Bei Rückfragen und Interviewanfragen wenden Sie sich bitte an:

Silvio Heinze, 0676 976 67 60

 

Weiterführende Informationen:

Das österreichische Außenministerium veranstaltet am 8. und 9. Dezember 2014 die dritte internationale Staatenkonferenz zu den humanitären Konsequenzen von Kernwaffen. Zu dieser aktuellen Initiative im Bereich der nuklearen Abrüstung sind alle Staaten sowie Vertreter von Zivilgesellschaft und Wissenschaft eingeladen. Mit der Konferenz hofft Österreich, das weltweite Abrüstungs- und Nichtverbreitungregime zu stärken und einen Beitrag zum wachsenden Momentum um den humanitären Ansatz in den globalen Diskursen, welche sich mit Nuklearwaffen und -abrüstung beschäftigen, zu leisten.

Das ICAN Civil Society Forum zum Thema „The courage to ban nuclear weapons“ ist eine Konferenz von und für die weltweite Zivilgesellschaft, Wissenschaftler*innen und Expert*innen, um über die humanitären Konsequenzen von Nuklearwaffen zu diskutieren und den notwendigen zivilgesellschaftlichen Druck für ein Verbot von Nuklearwaffen zu erzielen. Die Veranstaltung findet von 6. bis 7. Dezember 2014 in der Aula der Wissenschaften in Wien statt.

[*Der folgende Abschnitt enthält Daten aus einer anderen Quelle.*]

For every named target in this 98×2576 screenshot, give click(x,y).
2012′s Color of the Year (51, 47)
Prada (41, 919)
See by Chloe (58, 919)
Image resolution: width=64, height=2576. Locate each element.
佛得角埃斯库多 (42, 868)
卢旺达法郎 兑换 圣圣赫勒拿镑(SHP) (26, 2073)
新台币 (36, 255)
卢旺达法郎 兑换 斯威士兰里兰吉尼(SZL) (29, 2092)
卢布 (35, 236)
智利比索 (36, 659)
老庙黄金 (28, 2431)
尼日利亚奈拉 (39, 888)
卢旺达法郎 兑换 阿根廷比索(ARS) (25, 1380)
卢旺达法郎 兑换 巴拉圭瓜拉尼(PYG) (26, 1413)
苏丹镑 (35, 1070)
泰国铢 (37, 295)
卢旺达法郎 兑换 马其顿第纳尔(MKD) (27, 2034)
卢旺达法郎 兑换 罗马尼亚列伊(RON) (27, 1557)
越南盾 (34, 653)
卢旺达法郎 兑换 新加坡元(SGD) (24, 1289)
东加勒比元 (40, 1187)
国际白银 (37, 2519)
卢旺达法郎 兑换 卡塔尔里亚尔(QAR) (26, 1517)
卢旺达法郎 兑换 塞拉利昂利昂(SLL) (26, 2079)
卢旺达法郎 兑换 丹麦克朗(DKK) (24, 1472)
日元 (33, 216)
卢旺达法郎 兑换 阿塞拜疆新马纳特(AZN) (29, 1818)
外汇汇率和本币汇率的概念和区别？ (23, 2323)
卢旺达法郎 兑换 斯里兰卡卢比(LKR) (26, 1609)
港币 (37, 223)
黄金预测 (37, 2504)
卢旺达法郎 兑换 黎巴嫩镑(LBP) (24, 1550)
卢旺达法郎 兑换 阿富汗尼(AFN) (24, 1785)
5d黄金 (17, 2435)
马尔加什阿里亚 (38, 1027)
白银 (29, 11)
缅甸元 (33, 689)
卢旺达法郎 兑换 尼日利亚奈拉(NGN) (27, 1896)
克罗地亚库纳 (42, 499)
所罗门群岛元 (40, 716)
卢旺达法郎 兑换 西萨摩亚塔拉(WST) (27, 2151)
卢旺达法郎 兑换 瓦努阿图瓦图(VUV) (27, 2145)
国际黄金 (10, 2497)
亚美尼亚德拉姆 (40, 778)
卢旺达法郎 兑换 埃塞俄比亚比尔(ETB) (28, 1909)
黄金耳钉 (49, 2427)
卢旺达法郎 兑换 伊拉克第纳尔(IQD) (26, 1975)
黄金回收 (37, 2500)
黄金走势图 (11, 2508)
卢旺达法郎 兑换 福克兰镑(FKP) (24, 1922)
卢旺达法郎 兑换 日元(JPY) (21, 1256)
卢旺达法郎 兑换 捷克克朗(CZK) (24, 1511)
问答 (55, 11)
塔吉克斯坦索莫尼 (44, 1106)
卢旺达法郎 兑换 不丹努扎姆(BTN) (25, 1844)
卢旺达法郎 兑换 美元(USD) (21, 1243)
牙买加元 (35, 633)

ICAN Austria ist der österreichische Zweig der weltweit aktiven Internationalen Kampagne zur Abschaffung von Nuklearwaffen. Mit Unterstützung von der Öffentlichkeit und Entscheidungsträger*innen setzen wir uns für einen Vertrag ein, der Nuklearwaffen endgültig verbietet. Dafür arbeiten wir in einer Koalition mit einem breiten Spektrum an humanitären, Umwelt- und Menschenrechtsorganisationen zusammen. Derzeit sind über 360 Partnerorganisationen in 93 Ländern der Welt für unsere Kampagne aktiv. ICAN ist davon überzeugt, dass die Verhandlungen über eine Nuklearwaffenkonvention auf der Agenda der internationalen Gemeinschaft an erster Stelle stehen sollten. Mit weltweiter Zusammenarbeit können wir den dringend nötigen Wandel anstoßen!